For more books or stories by M.G. Edwards, visit his web site at www.mgedwards.com or his blog, World Adventurers. Contact him at me@mgedwards.com, on Facebook, on Google+, or @m_g_edwards on Twitter.

© 2014 Brilliance Press. All rights reserved. No part of this work may be reproduced or transmitted without the written consent of the author.

The Christmas Tree


The Christmas tree has become the centerpiece of most modern Christmas celebrations. Whether its origins are Christian is unclear. Legend has it that Protestant reformer Martin Luther began the tradition of adorning trees with candles around 1500 A.D. after being awestruck by moonlight reflecting on a stand of evergreens. He brought a small fir tree home and decorated it with candles lit in honor of Jesus Christ’s birth.

Some claim that the Christmas tree has secular origins that range from the early Egyptian worship of evergreens to the Romans’ Saturnalia festival or Druidic rituals practiced during the winter solstice.

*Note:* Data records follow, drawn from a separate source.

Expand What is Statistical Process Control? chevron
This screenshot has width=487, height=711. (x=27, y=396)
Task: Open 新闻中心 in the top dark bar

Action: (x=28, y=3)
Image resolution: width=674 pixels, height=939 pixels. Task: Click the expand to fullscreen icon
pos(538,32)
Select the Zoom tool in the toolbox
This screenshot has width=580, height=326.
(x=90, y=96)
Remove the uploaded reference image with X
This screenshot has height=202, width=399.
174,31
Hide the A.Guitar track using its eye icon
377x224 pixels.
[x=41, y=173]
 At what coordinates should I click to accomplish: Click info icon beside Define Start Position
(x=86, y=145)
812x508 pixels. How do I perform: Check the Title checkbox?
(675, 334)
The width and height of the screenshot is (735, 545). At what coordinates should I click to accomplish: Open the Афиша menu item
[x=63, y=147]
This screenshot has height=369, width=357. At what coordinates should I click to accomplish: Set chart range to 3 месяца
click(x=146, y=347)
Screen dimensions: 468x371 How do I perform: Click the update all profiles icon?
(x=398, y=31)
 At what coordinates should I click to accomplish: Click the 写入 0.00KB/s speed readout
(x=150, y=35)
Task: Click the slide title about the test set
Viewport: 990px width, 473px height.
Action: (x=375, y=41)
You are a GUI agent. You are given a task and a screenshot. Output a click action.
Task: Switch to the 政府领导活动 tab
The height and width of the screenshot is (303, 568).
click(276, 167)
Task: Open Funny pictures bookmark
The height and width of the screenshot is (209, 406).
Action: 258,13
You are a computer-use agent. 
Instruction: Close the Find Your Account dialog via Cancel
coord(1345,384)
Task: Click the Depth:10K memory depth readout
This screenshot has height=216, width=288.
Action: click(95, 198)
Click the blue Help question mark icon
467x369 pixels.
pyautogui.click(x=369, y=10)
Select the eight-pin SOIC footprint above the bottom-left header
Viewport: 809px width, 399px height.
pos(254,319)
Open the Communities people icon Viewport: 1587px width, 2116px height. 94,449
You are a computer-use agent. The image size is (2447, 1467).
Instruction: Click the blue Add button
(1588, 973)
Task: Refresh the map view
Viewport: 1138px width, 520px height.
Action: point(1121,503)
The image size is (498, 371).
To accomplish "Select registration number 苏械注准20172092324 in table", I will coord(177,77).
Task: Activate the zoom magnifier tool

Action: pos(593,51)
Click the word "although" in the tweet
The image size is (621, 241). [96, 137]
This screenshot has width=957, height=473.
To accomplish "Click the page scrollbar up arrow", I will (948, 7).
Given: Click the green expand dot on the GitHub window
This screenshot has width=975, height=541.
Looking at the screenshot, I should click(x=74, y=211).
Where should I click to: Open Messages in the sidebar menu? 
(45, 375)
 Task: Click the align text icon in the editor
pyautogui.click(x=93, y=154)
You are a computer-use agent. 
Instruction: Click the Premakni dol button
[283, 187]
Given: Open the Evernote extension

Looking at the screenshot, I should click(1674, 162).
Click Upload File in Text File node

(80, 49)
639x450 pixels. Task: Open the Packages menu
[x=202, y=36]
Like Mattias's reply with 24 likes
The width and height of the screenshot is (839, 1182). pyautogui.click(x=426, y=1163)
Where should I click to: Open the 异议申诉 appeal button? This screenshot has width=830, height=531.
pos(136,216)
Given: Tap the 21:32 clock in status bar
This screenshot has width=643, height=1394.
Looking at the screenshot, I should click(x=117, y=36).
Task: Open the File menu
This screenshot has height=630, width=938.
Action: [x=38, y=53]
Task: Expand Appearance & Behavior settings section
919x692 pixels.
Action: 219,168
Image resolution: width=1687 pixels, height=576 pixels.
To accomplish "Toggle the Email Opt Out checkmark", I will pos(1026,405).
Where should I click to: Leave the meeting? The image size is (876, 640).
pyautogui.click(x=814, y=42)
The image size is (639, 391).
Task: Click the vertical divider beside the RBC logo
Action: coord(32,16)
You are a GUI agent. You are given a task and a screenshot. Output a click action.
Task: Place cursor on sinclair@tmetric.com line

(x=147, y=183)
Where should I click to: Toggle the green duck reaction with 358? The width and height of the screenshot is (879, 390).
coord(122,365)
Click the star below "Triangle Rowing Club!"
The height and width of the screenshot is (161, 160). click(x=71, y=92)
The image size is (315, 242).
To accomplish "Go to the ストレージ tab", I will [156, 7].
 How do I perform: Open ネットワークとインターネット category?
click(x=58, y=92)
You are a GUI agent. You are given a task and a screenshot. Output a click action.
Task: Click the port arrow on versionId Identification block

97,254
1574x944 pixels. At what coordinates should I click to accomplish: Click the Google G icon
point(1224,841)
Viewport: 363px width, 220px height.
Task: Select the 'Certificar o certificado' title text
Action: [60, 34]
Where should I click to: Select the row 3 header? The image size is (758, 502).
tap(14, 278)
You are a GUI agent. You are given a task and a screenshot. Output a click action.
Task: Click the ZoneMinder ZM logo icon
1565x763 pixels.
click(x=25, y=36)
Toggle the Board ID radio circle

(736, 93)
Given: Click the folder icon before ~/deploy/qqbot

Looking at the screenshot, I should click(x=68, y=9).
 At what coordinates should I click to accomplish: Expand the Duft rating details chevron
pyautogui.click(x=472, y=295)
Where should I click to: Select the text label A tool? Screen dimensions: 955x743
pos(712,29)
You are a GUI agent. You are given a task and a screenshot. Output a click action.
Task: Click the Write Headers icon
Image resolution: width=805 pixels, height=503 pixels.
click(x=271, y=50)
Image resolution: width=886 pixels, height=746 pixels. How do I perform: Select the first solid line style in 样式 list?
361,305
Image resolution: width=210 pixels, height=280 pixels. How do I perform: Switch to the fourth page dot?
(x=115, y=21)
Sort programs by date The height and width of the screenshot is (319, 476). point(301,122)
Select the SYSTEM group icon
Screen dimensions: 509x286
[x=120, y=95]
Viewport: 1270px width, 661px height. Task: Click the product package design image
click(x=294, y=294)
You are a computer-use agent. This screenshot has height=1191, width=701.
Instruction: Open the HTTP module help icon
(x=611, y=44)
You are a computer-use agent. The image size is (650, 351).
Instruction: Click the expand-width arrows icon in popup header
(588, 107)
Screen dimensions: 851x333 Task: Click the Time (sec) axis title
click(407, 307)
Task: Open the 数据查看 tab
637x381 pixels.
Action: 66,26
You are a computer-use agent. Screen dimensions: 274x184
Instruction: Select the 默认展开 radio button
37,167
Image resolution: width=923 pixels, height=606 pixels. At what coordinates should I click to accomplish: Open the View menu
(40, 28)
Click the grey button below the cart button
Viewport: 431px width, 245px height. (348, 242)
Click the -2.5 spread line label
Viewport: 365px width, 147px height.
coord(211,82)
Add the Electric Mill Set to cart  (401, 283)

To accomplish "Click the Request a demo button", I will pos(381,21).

Whatever its origins, the modern Christmas tree represents something different to people who celebrate the holiday now than it did to their ancestors. The evergreen is a changeling in the sense that it can take any shape or form. It can be any color, tall or short, big or small, real or artificial, filled with lights, candles, garland and tinsel or none of them, topped by a star or angel, glittering or austere, and filled with identical ornaments or a hodgepodge of collectibles. The tree looks like whatever the person who puts it up wants it to be.

The only aspect that hasn’t changed through the centuries is that the tree should be a coniferous pine. Perhaps its evergreen nature symbolizes that it will always have a special place in people’s hearts, no matter what form it takes.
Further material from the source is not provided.